Lots of SCSI disks/Partitions
Posted Mar 18, 2004 6:46 UTC (Thu) by
wolfrider (guest, #3105)
Parent article:
Lots of SCSI disks
--That is a Truly Neat Hack. I don't understand it, but the explanation given in the article by the Editor is sufficient for me.
--AFA having more than 15 partitions on one disk - WHY?? It's generally better to just add disks; that way you're usually looking at less impact if one particular device fails.
--Can anybody come up with a good real-world reason to have >15 partitions on one device? I mean, my setup looks like this:
hda: (80GB)
1 - 1600MB Win98 C:
2 - 16MB /boot
3 - 8MB Knoppix/Syslinux bootfloppy image
4 - Extended --=> rest of drive
5 - 256MB Swap
6 - 9GB D:
7 - 4480MB E: DVD/CD temp partition
8 - reserved (leftover from a resize)
9 - 4800MB (?Mepis install?)
10 - 4GB LVM
11 - ~53GB Backups (Reiserfs)
hdb: (80GB)
1 - 5GB Knoppix hdinstall
2 - 3GB LVM
3 - 8MB alternate /boot
4 - Extended
5 - 500MB Swap
6 - 5GB DVD/CD temp space #2 (ext2)
7 - 10GB F: -- ISO storage, games, etc
8 - 4GB ??? (Man I wish I wasn't writing this from Windoze)

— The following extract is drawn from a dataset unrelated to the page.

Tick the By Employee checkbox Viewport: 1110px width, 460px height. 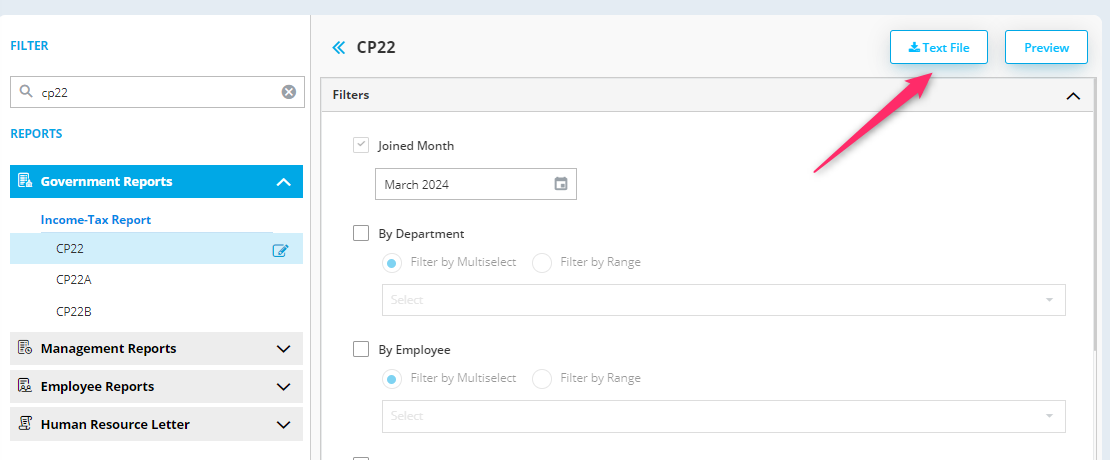(x=362, y=350)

9 - 5GB ??? (Space for testing another Linux install, prolly)
10 - 4GB (Reserved for future expansion)
11 - ~38GB Backups #2 (Reiserfs)
--I think the largest number of partitions I've ever had on 1 device went up to 13, but that was before restructuring. If anyone can come up with a valid and -necessary- scheme for having 16 or more partitions, I'd really like to see it.
--OTOH, *BSD has a partition scheme that uses "slices" - which are basically sub-partitions. I dunno exactly how well the Linux kernel currently supports UFS(? might be FFS) filesystem writing or formatting, but might be something to consider.